The U.S. Supreme Court actually approved racial profiling under certain circumstances in the 1996 Armstrong case.

We have had laws that discriminate against foreign Muslims since 2002: men over sixteen years old who enter the country from twenty-five Middle Eastern countries and North Korea are required to be photographed, fingerprinted, interviewed and have their financial information copied, and have to register again before leaving the country.

Profiling is a useful and statistically valid technique for various purposes. For example, it is used successfully to track down criminals. When you look up profiling in Wikipedia, you get a list of eight types. Racial is only one of them.

Here is the first definition of profiling from the Internet:

the recording and analysis of a person's psychological and behavioral characteristics, so as to assess or predict their capabilities in a certain sphere or to assist in identifying a particular subgroup of people.

Criminals including terrorists and mass murderers are  “particular subgroup of people.” Identifying terrorists or serial murderers is a legitimate, if not crucial, interest of society.

Depriving law enforcement of a legitimate tool to do that violates common sense and risks lives. The U.S. is the only country that bans racial profiling. 

Stereotype!?

The Merriam-Webster definition of racial profiling is

Racial profiling is the act of suspecting or targeting a person of a certain race based on a stereotype about their race.

Stereotype!?

How about rock-solid statistical correlation?

Here is the Internet definition of stereotype:

a widely held but fixed and oversimplified image or idea of a particular type of person or thing.

Therefore, it seems to me that the courts must inquire into whether the profile is based on an “oversimplified image or idea” or an accurate, adequate-size statistical sample.

No racism or phobia

I agree that it is wrong to say all Muslims are terrorists. It is also a straw man argument. No one says all Muslims are terrorists.

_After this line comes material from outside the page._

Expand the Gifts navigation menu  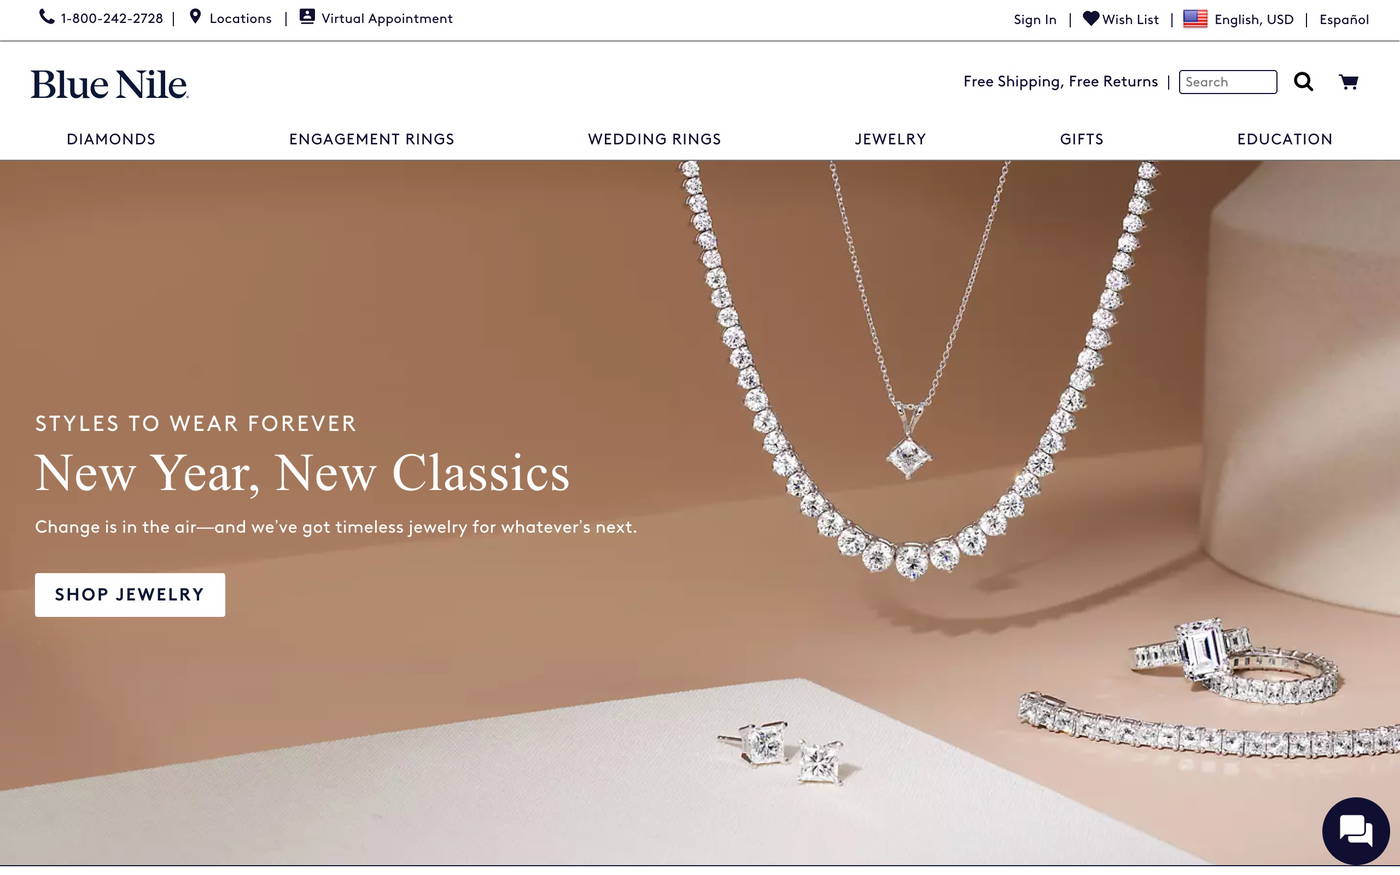1082,139
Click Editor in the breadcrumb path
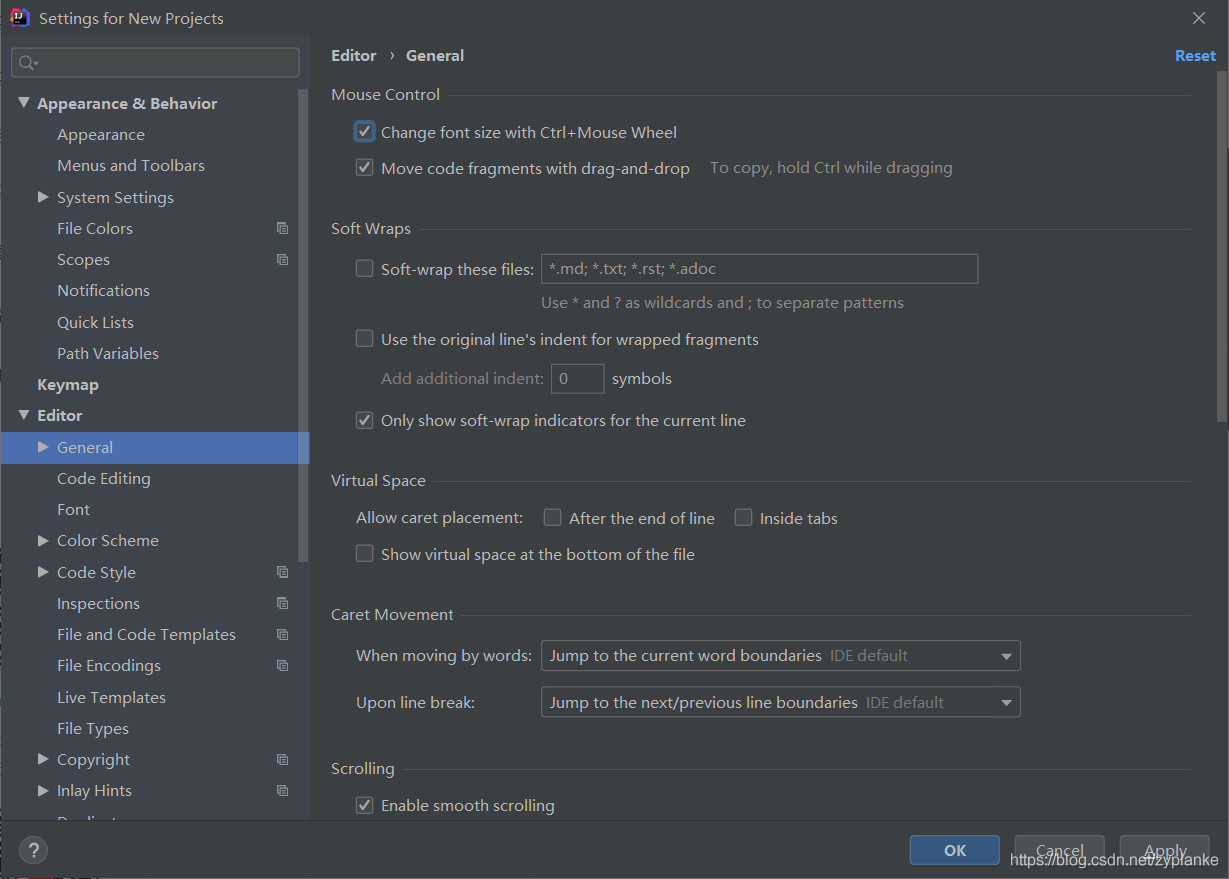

And banning all Muslims is not racist. For one, Muslim is not a race. It is an ideology with plenty of Caucasian adherents. For another, banning them from entering does not say we know you’re a terrorist, only that we know some of your are terrorists and we ca’t tell which, and we are not getting a lot of help from the good Muslims in identifying the bad ones.

Trump and Cruz and maybe Carson want to deny visas or citizenship to Muslims at least temporarily. There was not such ban prior to 9/11. There was also no need. Muslims were not murdering Americans then. Now many of them are and Muslim organizations like IS and al Qaeda are publicly calling for more Muslims to attack Americans, saying “American blood tastes the sweetest.”

The few spoiling it for the many

Trump et al. are saying we know all Muslims are not terrorists. But some are and we can’t tell which. It is just another case of the bad few spoiling it for the many. But to say the terrorists have a right to enter America because we don’t want to hurt the feelings of the non-terrorists Muslims is idiotic.

Another false charge hurled at supports of a ban on Muslims entering the US is Islamophobia. Prior to the first Muslim attack on the World Trade Center, there was plenty of Islam but no Islamophobia. The rise of al Qaeda, IS, Boko Haram did, and should have, given rise to al Qaeda-phobia, IS-phobia, and Boko Haram-phobia.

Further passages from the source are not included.